This is for a content-based recommender system. I trained some models in a few articles from an Autism Parents Magazine and try to predict how similar are to pairs of articles. The models are trained somewhere else, here I just want to show the idea of how to validate a recommender model, but not to enter into details of the model.
Our models find similarities among articles, but how can we test that the similarities make sense?
In the "AutismParentMagazine" website each article is assigned to a category, and we can use this classification to validate the model.
Let's define a function to tell wether two articles ($1$ and $2$) belong to the same category:
\begin{eqnarray} f (1,2) &=& 1 & \text{ if } 1\text{, } 2 \, \text{ in same category, or}\nonumber\\ &=& 0 & \text{ elsewhere.}\nonumber \end{eqnarray}If the model finds that two articles ($i$, $j$) are similar and $f(i,j)=1$ (they belong to the same category), then these are a good match; viceversa if $f(i,j)=0$ they may not be good match.
We can then evaluate the model, for all $N$ pairs of similar articles $i$, $j$, as:
\begin{eqnarray}
\text{score} = \frac{1}{N} \sum_{i,j} f(i,j) .
\end{eqnarray}
To illustrate, if the model finds that all articles pairs found to be similar also belong to the same category, then the score is 1.

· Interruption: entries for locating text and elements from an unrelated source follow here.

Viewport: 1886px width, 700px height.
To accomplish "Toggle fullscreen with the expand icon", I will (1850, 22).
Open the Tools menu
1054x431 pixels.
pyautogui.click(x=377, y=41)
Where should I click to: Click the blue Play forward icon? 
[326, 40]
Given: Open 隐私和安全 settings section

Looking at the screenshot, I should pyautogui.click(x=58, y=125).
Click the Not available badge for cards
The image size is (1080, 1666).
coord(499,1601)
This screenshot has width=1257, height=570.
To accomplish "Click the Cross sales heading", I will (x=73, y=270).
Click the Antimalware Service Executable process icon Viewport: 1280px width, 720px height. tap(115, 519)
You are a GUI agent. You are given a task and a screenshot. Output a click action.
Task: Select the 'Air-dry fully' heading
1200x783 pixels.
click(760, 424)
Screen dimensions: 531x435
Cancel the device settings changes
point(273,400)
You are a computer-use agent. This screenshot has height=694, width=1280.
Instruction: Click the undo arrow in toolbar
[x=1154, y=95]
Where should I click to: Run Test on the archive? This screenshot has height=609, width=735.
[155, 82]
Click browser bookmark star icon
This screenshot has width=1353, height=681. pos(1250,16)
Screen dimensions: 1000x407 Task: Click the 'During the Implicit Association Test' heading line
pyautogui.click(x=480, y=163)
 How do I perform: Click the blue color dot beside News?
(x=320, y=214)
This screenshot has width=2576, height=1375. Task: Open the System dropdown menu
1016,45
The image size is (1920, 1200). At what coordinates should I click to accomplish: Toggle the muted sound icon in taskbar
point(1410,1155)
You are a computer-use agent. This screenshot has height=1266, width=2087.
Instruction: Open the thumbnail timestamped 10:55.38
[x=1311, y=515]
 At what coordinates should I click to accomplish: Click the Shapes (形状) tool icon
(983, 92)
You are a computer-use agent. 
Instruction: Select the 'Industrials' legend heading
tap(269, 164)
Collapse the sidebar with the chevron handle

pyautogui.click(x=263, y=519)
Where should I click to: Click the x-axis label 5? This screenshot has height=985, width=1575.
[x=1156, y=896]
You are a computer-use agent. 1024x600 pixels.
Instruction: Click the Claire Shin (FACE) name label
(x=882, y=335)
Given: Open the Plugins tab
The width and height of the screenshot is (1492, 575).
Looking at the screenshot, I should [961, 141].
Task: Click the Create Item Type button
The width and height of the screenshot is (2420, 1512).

In fact, the closer the score is to 1, the better the model is.
In [1]:
import pandas as pd
import os
In [2]:
from collections import defaultdict
from gensim import corpora, models, similarities
def get_model_score(ids,matsim,categories):
""" Function to evalate the score for a given model, following the equation defined above"""
num_of_predictions=3
model_score=0
for id,doc in zip(ids,matsim.index):
sims=matsim[doc]
for other_id,score in sims:
#print("ID {} OTHER_ID {} SCORE {}".format(id,other_id,score))
category1=categories[id]
category2=categories[other_id]
if id != other_id:
if category1 == category2:
model_score+=1
N=len(ids)*num_of_predictions
model_score=model_score/N
return model_score
In [3]:
# Read datasets from file:
os.chdir('../data/')
# Read dataframe
input_fname="AutismParentMagazine-posts-tokens.csv"
# Get categories and ids from dataset
df = pd.read_csv(input_fname,index_col=0)
df.head(2)
categories=df['category']
ids=df.index
In [4]:
# Read models and evaluate the score
import pickle
# Read models
matsim = pickle.load(open("lsi-matsim.save", "rb"))
model_score= get_model_score(ids,matsim,categories)
print("LSI model score {}".format(model_score))
# Read models
matsim = pickle.load(open("lda-matsim.save", "rb"))
model_score= get_model_score(ids,matsim,categories)
print("LDA model score {}".format(model_score))
Take home message:
The LSI model seems to perform better in this case.
A score of 0.68 can be interpreted as ~70% of similar articles also belong to the same category.
On the other side, the LDA model has a much lower score 0.24, and hence is not performing well. Probably the performance could be improved by twicking the model parameters (number of topics, etc.).